_basecase or _sec? [

Sat May 4 00:59:54 CEST 2013

[I fixed the grammar in my self-quotations, hopefully not against some
netiqette]

  > We don't need to insist on keeping operands positive.

  Hmm. In general, one needs to replace the largest number, to make
  progres. But I guess in the case of many high bits being equal, it might
  not matter.

To make more than one bit of progress on average, one surely cannot just
relace the largest operand by some every to clever multiple of the
smaller operand.  Right?

OK, so one could replace the larger operand with a linear combination of
the two operands, while leaving the smaller operand unchanged, I
suppose.

  > My thought was not to have a table, but a plain loop which is executed a
  > limb-size dependent number of iterations, and has no internal branches.

  I see. Makes some sense.

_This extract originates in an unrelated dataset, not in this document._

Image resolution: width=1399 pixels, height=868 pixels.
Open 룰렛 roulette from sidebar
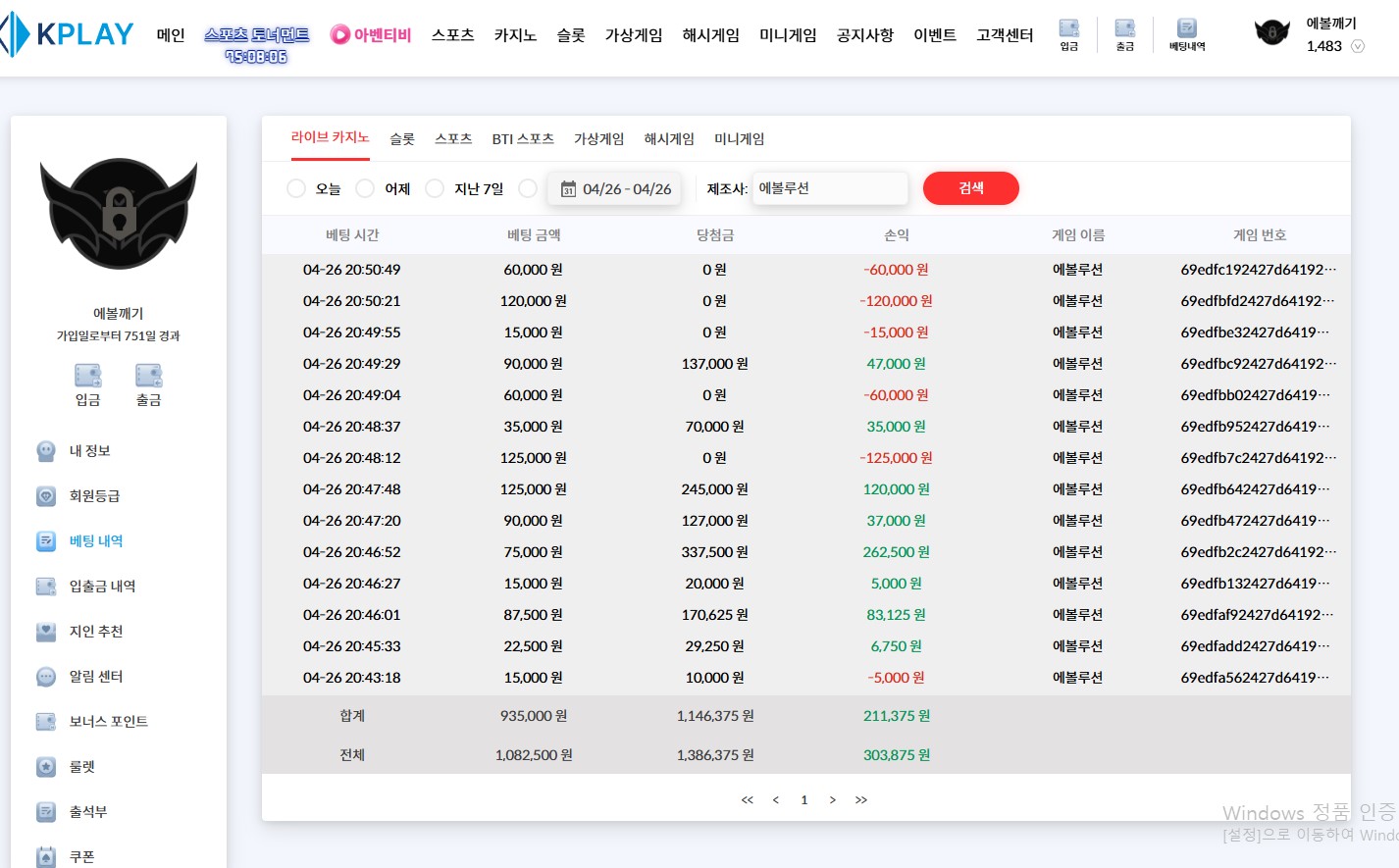[81, 767]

To get a nice progress guarantee, one such
  "large iteration" would need to apply the matrix, and then do a small
  number of additional reductions.

Applying the matrix yes, but why additional reductions?  Would they
handle some degenerate cases where we would else not make k progress?

I'd say that if some design cannot guarrantee k bits of progress but
just k-1, we should not necessarily cmplicate things for achieving k
bits.

  > I have not looked at right-to-left algorithms for gcdext, at least not
  > in a very long time.  Do they resolve gcd(a,b) = ax + by or something
  > like gcd(a,b)*2^t = ax + by?

  I haven't looked at more sophisticated right-to-left gcd for a long time
  (Stehlé and Zimmermann). But the plain binary algorithm shifts out the
  zero bits as they appear. And the co-factors (to-be inverse) are divided
  by 2 (mod b) in each step, by a shift and a conditional add.

  It's possible, and it might be more efficient, to divide the cofactors
  by 2^k (mod b) at the end, instead of one bit at a time.

I think it is, iff we must maintain full-size operands for SC silence
(as in your present algorithm).

  > Right, answering my question above.  Cannot false factors of 2 be
  > handled?

  As long as the iteration only makes the update a <-- a + k b, no false
  factors can appear. The problem is the k-ary algorithm (Weber's
  accelarated gcd), which uses an update of the form a <-- u a + v b, with
  |u| != 1.

Sure, but a <-- a + k b gives us <= one bit per iteration.  (Less than
one of we insist on principal residues mod b, one bit if we choose a
representative with smallest absolute value, i.e., sometimes negtives.)

  And as for factors of two, I have only considered inversion modulo an
  odd b.

Which is fine, I think.  It will be hard to not leak t for odd * 2^t
where odd > 1.  It will easy not to leak inversion mod 2^t, though...

-- 
Torbjörn